長州藩士・前原一誠(まえばらいっせい)

明治維新の三傑といえば異論なく、薩摩の西郷隆盛大久保利通、長州の木戸孝允の名前が出てくる。
しかし明治維新の十傑となると、三傑以外に誰を入れ誰を外すかで今でも定まらない。
長州藩前原一誠は人によってこの十傑に入れたり入れなかったり云わば当落線上だが、新政府の参議を勤めて維新の大功労者の一人であることは間違いない。

年末に実家の兄と電話をしていた際に、ふるさと厚狭も含まれる山口県山陽小野田市の歴史民俗資料館で、前原一誠に触れた講演会が有るとの話を聞いた。
前原一誠は萩の生まれでなぜ山陽小野田市で取りあげられるのか疑問に思い調べると、やはり接点が有ることが分かってきた。

長州藩士・佐世(させ)家の長男として萩に生まれた八十郞(やそろう・後の前原一誠)は父が勤務した船木宰判(さいばん)役所の関係で若き日に宰判内の旦(だん・現在山陽小野田市)地区に住んでいた。

その後、萩に戻り松下村塾に入門、吉田松陰からもその人物について高い評価を受け尊皇攘夷運動にのり出す事になる。

元治元年(1864)12月高杉晋作が藩論を転回させるべく下関・長府で少数挙兵した際はいち早く参加、その後の長州藩内の俗論派(保守派)との戦いを正義派(尊皇攘夷倒幕派)として戦い抜き戦後は藩政府の要職に就く。
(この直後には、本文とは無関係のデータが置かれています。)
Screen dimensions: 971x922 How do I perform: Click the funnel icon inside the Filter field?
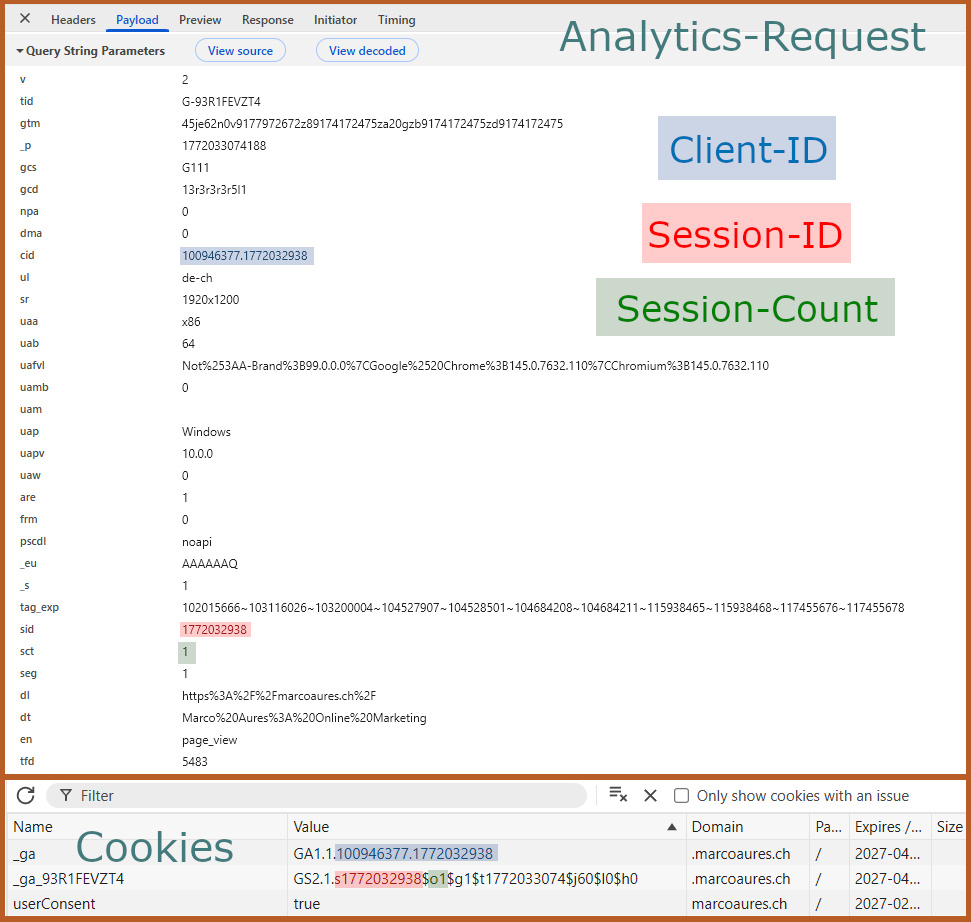click(x=65, y=795)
慶応2年(1866)の四境戦争(第二次長州征伐)では高杉晋作などと共に九州小倉口で戦っている。
厚狭毛利家家臣団・強義隊も小倉口で戦っておりこの点からも接点があった。

戊辰戦争では越後(新潟県)方面の参謀として、有名な河井継之助(かわいつぎのすけ)が指揮する越後長岡藩と戦った。

明治新政府では大村益次郎が暗殺された後、兵部大輔(ひょうぶたゆう・国防次官)の要職にあったが、徴兵制に反対の立場から長州閥の総帥・木戸孝允山県有朋のラインと衝突、辞職して不平士族に担がれ「萩の乱」を起こすも破れて刑死した。

◎これだけではなかなかその人物像は見えにくいが、徴兵制に反対ということから察すると、維新回天活動に参画しながらも士族としての保守的な信条が有ったのではないかと思われる。

司馬遼太郎さんは作品の中で脇役として前原一誠を登場させており次の回でその人物像を知る手がかりとして紹介したい。

◎これはゼラニウムの仲間のような気がするのだが?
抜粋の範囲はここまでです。